_Work required_
Look through the data below for the line with "The height and width of the screenshot is (600, 800).", and transcribe it exactly together with each line after it up to and including the line with "Task: Check Create". Give nothing else.
Material for this task START
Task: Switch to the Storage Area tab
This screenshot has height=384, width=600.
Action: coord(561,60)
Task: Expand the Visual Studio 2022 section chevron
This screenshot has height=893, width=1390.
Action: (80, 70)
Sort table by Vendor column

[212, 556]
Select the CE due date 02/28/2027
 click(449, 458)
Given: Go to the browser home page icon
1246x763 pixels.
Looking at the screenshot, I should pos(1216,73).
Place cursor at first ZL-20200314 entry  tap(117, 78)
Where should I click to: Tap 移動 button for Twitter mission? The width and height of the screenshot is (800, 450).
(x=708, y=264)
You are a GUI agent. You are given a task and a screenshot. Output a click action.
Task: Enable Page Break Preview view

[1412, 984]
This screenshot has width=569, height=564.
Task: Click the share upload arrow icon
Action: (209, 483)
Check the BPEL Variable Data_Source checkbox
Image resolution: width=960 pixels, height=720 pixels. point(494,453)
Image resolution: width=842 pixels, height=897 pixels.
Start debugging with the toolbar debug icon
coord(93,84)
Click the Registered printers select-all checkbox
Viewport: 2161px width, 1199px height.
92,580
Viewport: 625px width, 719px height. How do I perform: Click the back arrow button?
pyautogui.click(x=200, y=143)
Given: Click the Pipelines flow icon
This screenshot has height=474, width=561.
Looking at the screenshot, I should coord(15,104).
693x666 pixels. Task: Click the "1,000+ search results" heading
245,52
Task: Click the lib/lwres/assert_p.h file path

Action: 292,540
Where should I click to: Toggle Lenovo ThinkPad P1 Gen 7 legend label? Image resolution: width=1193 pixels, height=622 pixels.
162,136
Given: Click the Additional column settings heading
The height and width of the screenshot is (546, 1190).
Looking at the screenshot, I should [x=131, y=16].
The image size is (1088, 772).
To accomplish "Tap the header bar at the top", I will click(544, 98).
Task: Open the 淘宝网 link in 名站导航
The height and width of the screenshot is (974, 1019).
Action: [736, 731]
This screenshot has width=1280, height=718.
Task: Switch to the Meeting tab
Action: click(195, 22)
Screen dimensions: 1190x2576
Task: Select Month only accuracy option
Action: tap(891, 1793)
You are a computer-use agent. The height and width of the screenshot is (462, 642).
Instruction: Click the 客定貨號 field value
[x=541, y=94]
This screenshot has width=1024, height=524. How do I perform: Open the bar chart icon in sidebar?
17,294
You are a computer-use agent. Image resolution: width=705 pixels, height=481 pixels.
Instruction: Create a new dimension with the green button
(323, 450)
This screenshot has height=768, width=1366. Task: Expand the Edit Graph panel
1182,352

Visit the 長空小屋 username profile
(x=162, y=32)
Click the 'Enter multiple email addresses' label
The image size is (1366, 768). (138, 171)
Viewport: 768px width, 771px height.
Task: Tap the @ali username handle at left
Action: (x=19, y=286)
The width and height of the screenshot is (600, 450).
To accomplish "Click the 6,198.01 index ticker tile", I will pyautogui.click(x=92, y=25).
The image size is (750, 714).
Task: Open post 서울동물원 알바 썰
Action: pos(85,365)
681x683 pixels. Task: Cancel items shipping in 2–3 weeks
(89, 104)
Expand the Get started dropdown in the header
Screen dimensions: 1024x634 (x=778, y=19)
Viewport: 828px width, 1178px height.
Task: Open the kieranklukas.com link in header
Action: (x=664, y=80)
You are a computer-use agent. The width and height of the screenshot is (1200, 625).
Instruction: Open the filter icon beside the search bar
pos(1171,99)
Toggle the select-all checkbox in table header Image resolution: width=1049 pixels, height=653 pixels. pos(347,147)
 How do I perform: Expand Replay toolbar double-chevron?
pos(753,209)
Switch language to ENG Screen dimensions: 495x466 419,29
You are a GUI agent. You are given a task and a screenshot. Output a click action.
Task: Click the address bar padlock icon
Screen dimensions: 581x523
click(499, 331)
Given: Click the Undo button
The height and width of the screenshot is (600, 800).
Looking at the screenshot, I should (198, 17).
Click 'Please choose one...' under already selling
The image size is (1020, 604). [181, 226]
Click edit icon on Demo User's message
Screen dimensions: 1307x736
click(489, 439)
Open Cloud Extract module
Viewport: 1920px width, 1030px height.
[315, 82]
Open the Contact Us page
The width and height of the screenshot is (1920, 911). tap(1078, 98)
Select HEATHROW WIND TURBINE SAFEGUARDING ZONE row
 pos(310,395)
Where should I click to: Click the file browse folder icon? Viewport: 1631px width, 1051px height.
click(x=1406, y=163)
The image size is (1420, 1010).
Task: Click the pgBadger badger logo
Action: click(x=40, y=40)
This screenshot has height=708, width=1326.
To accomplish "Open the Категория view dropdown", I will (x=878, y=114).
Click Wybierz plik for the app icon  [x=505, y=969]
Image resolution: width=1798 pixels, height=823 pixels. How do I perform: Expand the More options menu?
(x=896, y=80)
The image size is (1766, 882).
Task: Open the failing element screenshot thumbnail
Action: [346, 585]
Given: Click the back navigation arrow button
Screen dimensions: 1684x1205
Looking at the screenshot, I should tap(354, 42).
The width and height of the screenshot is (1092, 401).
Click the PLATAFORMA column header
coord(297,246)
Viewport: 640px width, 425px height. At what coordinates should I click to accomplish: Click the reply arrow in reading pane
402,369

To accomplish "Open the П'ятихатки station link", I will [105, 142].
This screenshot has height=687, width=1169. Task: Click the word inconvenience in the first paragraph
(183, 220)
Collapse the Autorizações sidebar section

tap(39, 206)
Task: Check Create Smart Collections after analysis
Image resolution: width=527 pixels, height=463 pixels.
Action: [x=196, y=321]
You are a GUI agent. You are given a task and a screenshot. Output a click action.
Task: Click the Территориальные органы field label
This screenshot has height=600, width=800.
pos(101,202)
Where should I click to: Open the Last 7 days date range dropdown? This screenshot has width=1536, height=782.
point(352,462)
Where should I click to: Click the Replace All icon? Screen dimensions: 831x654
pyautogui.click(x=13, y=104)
Material for this task END
_Task answer_
The height and width of the screenshot is (600, 800).
Looking at the screenshot, I should (198, 17).
Click 'Please choose one...' under already selling
The image size is (1020, 604). [181, 226]
Click edit icon on Demo User's message
Screen dimensions: 1307x736
click(489, 439)
Open Cloud Extract module
Viewport: 1920px width, 1030px height.
[315, 82]
Open the Contact Us page
The width and height of the screenshot is (1920, 911). tap(1078, 98)
Select HEATHROW WIND TURBINE SAFEGUARDING ZONE row
 pos(310,395)
Where should I click to: Click the file browse folder icon? Viewport: 1631px width, 1051px height.
click(x=1406, y=163)
The image size is (1420, 1010).
Task: Click the pgBadger badger logo
Action: click(x=40, y=40)
This screenshot has height=708, width=1326.
To accomplish "Open the Категория view dropdown", I will (x=878, y=114).
Click Wybierz plik for the app icon  [x=505, y=969]
Image resolution: width=1798 pixels, height=823 pixels. How do I perform: Expand the More options menu?
(x=896, y=80)
The image size is (1766, 882).
Task: Open the failing element screenshot thumbnail
Action: [346, 585]
Given: Click the back navigation arrow button
Screen dimensions: 1684x1205
Looking at the screenshot, I should tap(354, 42).
The width and height of the screenshot is (1092, 401).
Click the PLATAFORMA column header
coord(297,246)
Viewport: 640px width, 425px height. At what coordinates should I click to accomplish: Click the reply arrow in reading pane
402,369

To accomplish "Open the П'ятихатки station link", I will [105, 142].
This screenshot has height=687, width=1169. Task: Click the word inconvenience in the first paragraph
(183, 220)
Collapse the Autorizações sidebar section

tap(39, 206)
Task: Check Create Smart Collections after analysis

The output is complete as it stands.